### Aufgaben
1. Wiederhole aus dem Auszug über Dorothee Wüst wortgetreu den Abschnitt von „Dorothee Wüst ist“ bis „der Landeskirche geschafft.“.
2. In welchem Jahr trat Dorothee Wüst laut dem Auszug über sie in den Pfarrdienst ein?

### Ausgewählter Auszug

__________________________________________________

Die ersten hundert Tage haben eigentlich nichts „Magisches“, findet Dorothee Wüst. Vielmehr war das erste Vierteljahr im neuen Präsidentinnenamt angereichert mit viel Arbeit: Auf 60, 70 Stunden hat sich die Wochenarbeitszeit der 56-jährigen Kaiserslauterin aufgebläht, die seit März neue Präsidentin der Evangelischen Kirche der Pfalz ist. „Vieles ist neu und muss sich erst finden“, sagt Wüst. Gemeinsam mit ihrem neuen Team im Speyerer Landeskirchenrat und unterstützt durch ihre Familie wachse sie mehr und mehr in ihre Rolle als oberste Protestantin in der Pfalz und Saarpfalz hinein.
Dorothee Wüst ist sich bewusst, dass sie eine Pionierin und für manche weibliche Kirchenmitglieder sicher auch ein Vorbild ist. Als erste Frau überhaupt hat es die langjährige Dekanin von Kaiserslautern, die zuletzt als Oberkirchenrätin für den Bildungsbereich zuständig war, an die Spitze der Landeskirche geschafft.
Dass sie noch immer auf ihr Frau-Sein angesprochen werde, zeige, dass die Gleichstellung von Frauen und Männern auch in der Kirche noch nicht erreicht sei: „Wenn es selbstverständlich wäre, würde keiner fragen.“ In der Kirche setzt die gebürtige Pirmasenserin auf mehr Diversität und ein ausgewogenes Geschlechterverhältnis: Vor allem für die mittlere Ebene der Dekaninnen und Dekane fänden sich zu wenige Bewerberinnen, beklagt sie.
Wüst, die 1995 in den Pfarrdienst eintrat, weiß, „wie Kirche an der Basis funktioniert“. Als neue Kirchenpräsidentin wolle sie ohne Alleingänge ihre persönlichen Fähigkeiten einbringen, zuhören und helfen, die Kirche voranzubringen. Noch sei es zu früh, eigene Schwerpunkte zu setzen. „Im ersten Jahr geht darum, sich zu orientieren“, sagt Wüst, der die Themen Bildung und Kommunikation besonders am Herzen liegen.

__________________________________________________

Einträge der Sammlung:

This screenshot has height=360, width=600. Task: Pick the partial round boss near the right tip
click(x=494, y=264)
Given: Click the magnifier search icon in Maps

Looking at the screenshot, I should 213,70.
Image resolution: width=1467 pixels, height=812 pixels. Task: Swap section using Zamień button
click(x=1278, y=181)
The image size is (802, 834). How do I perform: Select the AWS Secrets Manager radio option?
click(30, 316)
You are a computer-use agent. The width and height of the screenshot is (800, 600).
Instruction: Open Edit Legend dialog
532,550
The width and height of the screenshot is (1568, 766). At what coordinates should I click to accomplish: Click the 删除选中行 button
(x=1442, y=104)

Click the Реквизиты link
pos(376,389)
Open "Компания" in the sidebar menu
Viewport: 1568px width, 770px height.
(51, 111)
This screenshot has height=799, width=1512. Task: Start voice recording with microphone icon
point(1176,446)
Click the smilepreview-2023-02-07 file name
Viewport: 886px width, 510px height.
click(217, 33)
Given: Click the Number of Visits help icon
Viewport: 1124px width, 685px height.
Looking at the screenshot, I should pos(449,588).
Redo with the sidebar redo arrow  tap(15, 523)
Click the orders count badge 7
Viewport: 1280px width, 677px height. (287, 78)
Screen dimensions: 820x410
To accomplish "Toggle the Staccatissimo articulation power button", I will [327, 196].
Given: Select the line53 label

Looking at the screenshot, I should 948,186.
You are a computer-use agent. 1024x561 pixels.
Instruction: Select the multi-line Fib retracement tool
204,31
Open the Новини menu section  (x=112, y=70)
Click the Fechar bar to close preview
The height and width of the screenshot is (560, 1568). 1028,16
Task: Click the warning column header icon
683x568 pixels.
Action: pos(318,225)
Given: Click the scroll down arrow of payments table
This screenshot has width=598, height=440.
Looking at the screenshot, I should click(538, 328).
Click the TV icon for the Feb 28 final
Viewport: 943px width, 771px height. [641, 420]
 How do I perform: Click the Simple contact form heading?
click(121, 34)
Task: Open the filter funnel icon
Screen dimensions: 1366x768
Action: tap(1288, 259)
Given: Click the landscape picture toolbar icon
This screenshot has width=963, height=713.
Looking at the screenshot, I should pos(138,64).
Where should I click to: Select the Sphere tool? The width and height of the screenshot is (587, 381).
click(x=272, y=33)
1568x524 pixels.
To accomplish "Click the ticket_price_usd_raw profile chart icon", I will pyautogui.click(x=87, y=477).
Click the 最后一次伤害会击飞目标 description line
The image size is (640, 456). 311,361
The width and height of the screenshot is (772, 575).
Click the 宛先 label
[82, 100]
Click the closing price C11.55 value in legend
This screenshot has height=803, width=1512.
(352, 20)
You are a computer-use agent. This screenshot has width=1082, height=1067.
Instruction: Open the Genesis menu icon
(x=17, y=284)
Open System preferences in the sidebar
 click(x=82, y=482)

__________________________________________________

### Antworten je Aufgabe
1.
Dorothee Wüst ist sich bewusst, dass sie eine Pionierin und für manche weibliche Kirchenmitglieder sicher auch ein Vorbild ist. Als erste Frau überhaupt hat es die langjährige Dekanin von Kaiserslautern, die zuletzt als Oberkirchenrätin für den Bildungsbereich zuständig war, an die Spitze der Landeskirche geschafft.

2. 1995